▸ POLECENIA
a – Co według tekstu o formacjach skalnych pozostawia erozja wodna?
b – Przepisz dosłownie z tekstu o formacjach skalnych fragment od „Warstwa 'gotującego się” do „dla wyładowań plazmowych.”.
c – Ustal, czy zgodne z tekstem o formacjach skalnych są stwierdzenia: (i) plastyczna warstwa uległa kompresji i straciła na grubości; (ii) obciążone skały nieco toną w rozmiękłej warstwie; (iii) dno kanionu jest płaskie. Przy każdym odpowiedz „tak” lub „nie” i dosłownie zacytuj rozstrzygające słowa tekstu.

To zdjęcie mówi większość. Pas skał, wyglądających jak zmaltretowane lub płynne, jak gdyby w momencie skamienienia były gotującym się błotem, pomiędzy gładkimi, mniej lub bardziej równomiernymi warstwami kamienia. Dno kanionu jest płaskie, co jest zaskakujące, jeżeli przyjąć za konsensusem naukowym, że kaniony wyrzeźbiła erozja wodna. Erozja wodna pozostawia głębokie kanały i doliny w kształcie V, nie płaskie posadzki.

Warstwa 'gotującego się błota’ Arches National Monument. Pofalowana podstawa 'gotującego się błota’ może wskazywać na pączkowanie, typowe dla wyładowań plazmowych.

Poniższe zbliżenie pokazuje płynność warstw. Obciążone skały nieco toną w rozmiękłej warstwie. Plastyczna warstwa rozmiękła, ale nie uległa kompresji, zachowując stałą grubość. Ale na dnie, warstwa 'bulgoczącego błota’ rozwadnia się i ściska jak pasta do zębów.

▸ FRAGMENT ZBIORU DANYCH
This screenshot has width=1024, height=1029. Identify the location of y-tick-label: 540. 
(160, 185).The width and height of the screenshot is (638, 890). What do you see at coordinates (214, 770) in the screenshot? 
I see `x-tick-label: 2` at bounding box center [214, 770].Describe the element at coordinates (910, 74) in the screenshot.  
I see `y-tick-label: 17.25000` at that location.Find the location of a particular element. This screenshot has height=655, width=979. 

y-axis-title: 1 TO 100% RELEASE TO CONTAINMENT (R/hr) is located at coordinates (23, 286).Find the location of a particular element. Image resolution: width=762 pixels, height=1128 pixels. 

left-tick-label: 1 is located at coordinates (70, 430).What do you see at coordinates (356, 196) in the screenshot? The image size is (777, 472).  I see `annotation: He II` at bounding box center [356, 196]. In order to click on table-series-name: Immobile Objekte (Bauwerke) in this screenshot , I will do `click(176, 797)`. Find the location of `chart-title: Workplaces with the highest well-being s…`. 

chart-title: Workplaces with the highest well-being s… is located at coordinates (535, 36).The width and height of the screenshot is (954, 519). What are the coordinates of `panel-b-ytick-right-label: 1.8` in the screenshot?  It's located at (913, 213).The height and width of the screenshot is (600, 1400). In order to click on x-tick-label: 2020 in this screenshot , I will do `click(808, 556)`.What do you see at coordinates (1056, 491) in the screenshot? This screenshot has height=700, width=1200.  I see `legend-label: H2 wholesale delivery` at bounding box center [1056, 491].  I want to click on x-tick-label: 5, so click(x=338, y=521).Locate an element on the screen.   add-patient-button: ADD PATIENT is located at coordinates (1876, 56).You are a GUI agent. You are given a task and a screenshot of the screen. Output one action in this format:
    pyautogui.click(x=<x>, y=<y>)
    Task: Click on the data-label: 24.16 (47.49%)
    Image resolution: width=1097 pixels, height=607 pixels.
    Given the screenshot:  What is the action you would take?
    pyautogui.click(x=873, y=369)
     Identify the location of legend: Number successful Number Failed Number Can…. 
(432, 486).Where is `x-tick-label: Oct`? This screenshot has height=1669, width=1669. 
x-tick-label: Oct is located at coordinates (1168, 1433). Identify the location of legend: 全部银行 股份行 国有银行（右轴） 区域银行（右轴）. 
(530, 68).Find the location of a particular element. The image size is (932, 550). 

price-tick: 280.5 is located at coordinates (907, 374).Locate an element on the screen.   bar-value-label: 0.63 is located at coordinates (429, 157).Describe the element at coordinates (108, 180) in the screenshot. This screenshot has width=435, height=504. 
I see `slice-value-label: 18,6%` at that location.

▸ ROZWIĄZANIE ZADANIA
a – Głębokie kanały i doliny w kształcie V, a nie płaskie posadzki.

b –
Warstwa 'gotującego się błota’ Arches National Monument. Pofalowana podstawa 'gotującego się błota’ może wskazywać na pączkowanie, typowe dla wyładowań plazmowych.

c –
(i) Nie: „Plastyczna warstwa rozmiękła, ale nie uległa kompresji, zachowując stałą grubość.”
(ii) Tak: „Obciążone skały nieco toną w rozmiękłej warstwie.”
(iii) Tak: „Dno kanionu jest płaskie”